The agility of PaaS means that its users will always have access to the most up-to-date technology, which allows business users to innovate faster and cut down on having to update and iterate applications. And as users are billed on a subscription basis, PaaS provides a rock-solid solution that scales up and down in line with business needs.
So what does PaaS have to do with banks and payment processing?
For starters, the financial services industry is no longer immune to customer demand for change. As far back as 2012, Gartner Research was advising banks that their customers would demand access to application program interfaces (APIs) and web services in the near future. Gartner also advised that “by 2016, 75% of the top 50 banks in the world will open their API and 25% of these banks will have app stores for customers.”

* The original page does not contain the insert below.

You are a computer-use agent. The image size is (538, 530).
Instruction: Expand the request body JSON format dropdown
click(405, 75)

It would appear that these predictions may have been a little optimistic with their timeframes, but the FinTech sector has stepped in to assist. FinTechs like Currencycloud provide a PaaS solution à la backend payment processing, accessed via secure APIs.
This new pick-and-choose model allows businesses to choose a portfolio of services and then build applications around them. Data remains centralized, ready for access by any authorized application, while additional “heavy lifting” is performed by third party services. PaaS provides the technical backbone on which API-enabled FinTech frameworks rest, enabling the actual transfer of funds, while individual apps use those APIs to hook into the underlying logic. The app can then be configured however you choose.

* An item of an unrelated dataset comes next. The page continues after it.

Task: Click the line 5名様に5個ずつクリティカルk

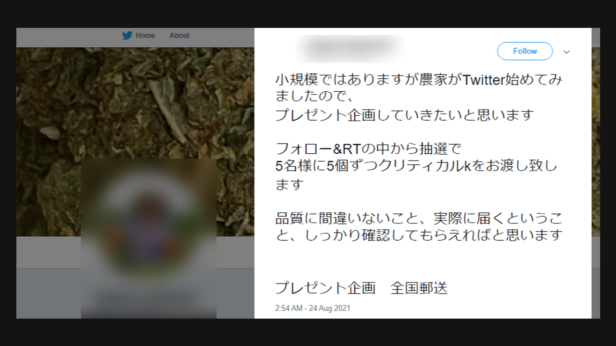Action: [x=416, y=166]
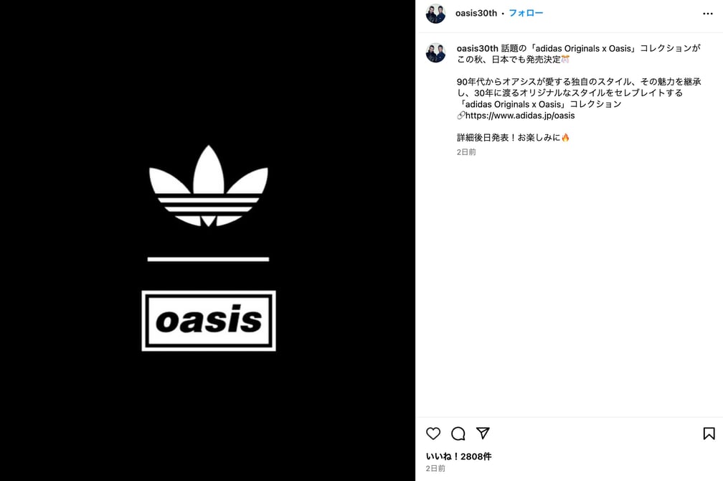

In the future, should your business need an additional service, or want to switch provider, there is no need for costly redevelopment of the entire system – you just update the connection to the new service’s APIs and business can continue as normal.
But it all sounds too good to be true
Although the majority of the web is highly configurable, financial institutions are relatively resistant to change. However, customer demands for increased flexibility, along with pressure from bodies like the Open Banking Working Group (OBWG) have begun to force this situation to change. In the UK, there is even talk of the government using legislation to force banks to create APIs that allow businesses better access to customer data and financial services.

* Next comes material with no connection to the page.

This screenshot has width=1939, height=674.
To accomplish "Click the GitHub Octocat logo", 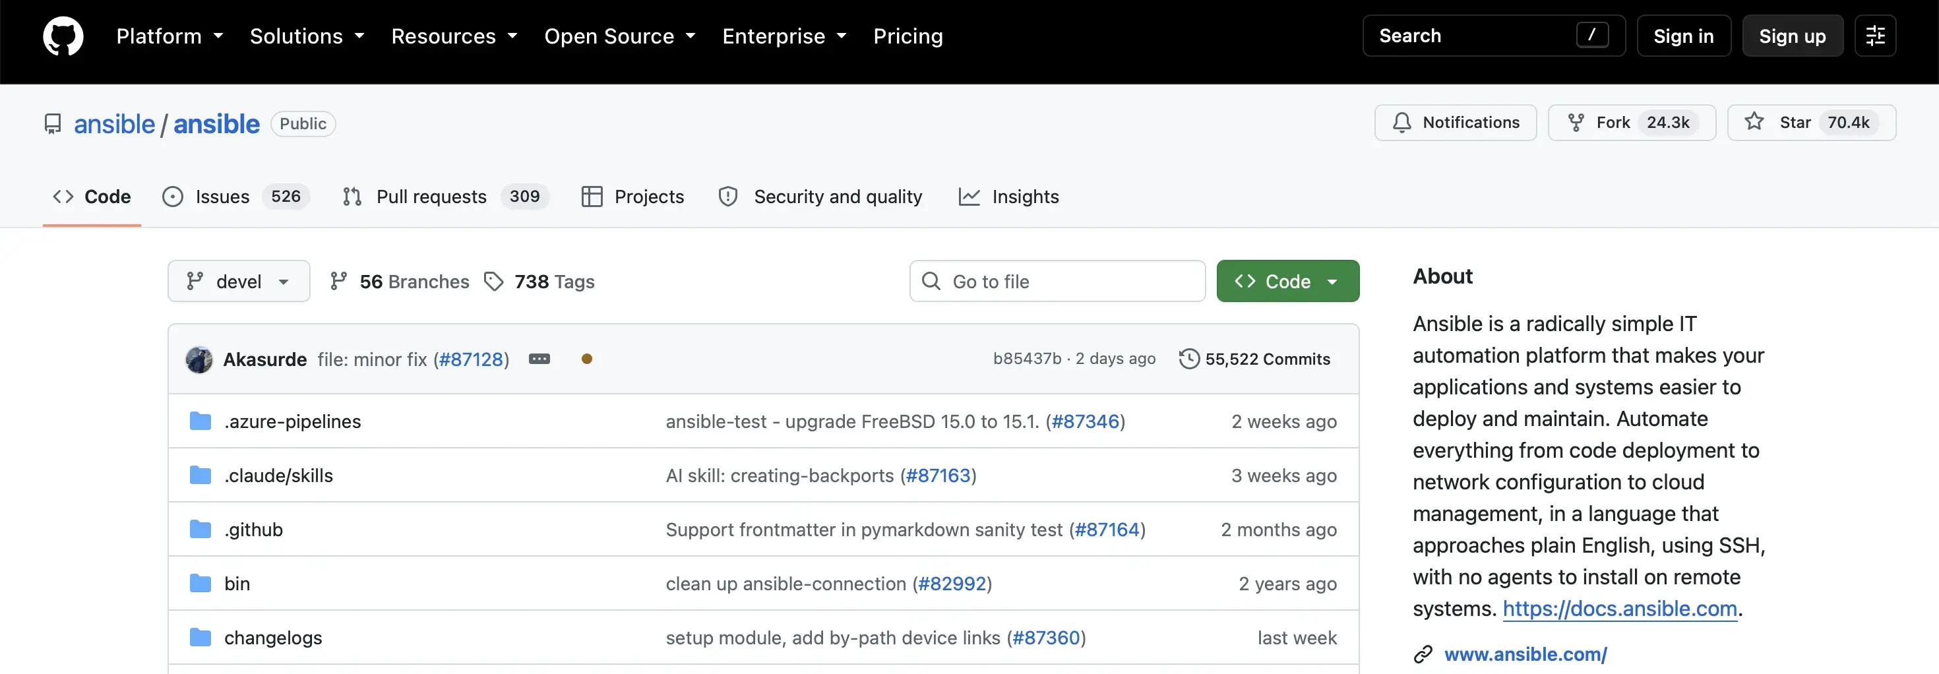I will click(x=63, y=36).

UK financial industry regulation is forcing innovation, but the US FinTech sector is not under any similar obligations and many are lagging behind as a result. In the US where banks are not yet under the same pressure to innovate, there is a genuine opportunity to steal a lead on the competition for those that do innovate. Foreign FinTech providers could even succeed in cornering a significant piece of the US market if the local providers do not quickly deploy their own offerings.
Being able to pick-and-choose services will also help to cut down on the overheads of doing business. Instead of spending time and money recruiting the right talent to develop in house infrastructure, or building relationships and negotiating contracts with payment providers, businesses can simply link into the service of their choice to handle payments. And because every transaction is charged individually, there is no ongoing contractual obligations when the business decides it’s time to change.
The rise of banking as a service (BaaS)
Realizing the potential offered by PaaS and the unlimited capacity of the cloud, several FinTech businesses have built entirely virtual payment operations. By linking customer accounts to services “provided” by banks, FinTechs can offer a full range of banking services without actually owning any of the infrastructure behind it or any of the bank’s customer relationships.
Under the BaaS scenario, banks will be relegated to the position of providing payment and accounting services, with interbank operations being provided by third parties – the core of BaaS. FinTech start-ups, banks and any other payment processor can then build their own white-label apps that hook into the BaaS APIs, giving their users a mechanism to transfer money between banks, alongside their own value-added services. And because they are built in the cloud, BaaS applications are also fully scalable to support rapid global growth with minimal new capital investment.
As a logical conclusion, any business can use the same approach to build a payment and banking infrastructure that matches their operational needs. Indeed, there are already platforms in place that do all the hard work for these businesses, with the option to white-label the service as their own. Services like Currencycloud are built exactly on this concept.
Configurability for future success
The added flexibility and lower cost of payment processing offer every business an opportunity to reduce their operating costs and increase their global reach. Highly configurable services will make it as simple to trade with an organization on the other side of the world, as it is to sell to the business in the office next door.
This greater control also increases financial transparency and allows businesses to change strategic direction more quickly. This is the reason why top US banks including JP Morgan Chase are currently working with PaaS providers. And, as smaller traditional banks find themselves struggling against new online regional banks, FinTech mania is spreading from Wall Street to main street. As market conditions and customer demands change, BaaS supports lightning fast changes to operations and processes, so that every business can respond more quickly – giving them opportunities to delight their clients and add to their market share.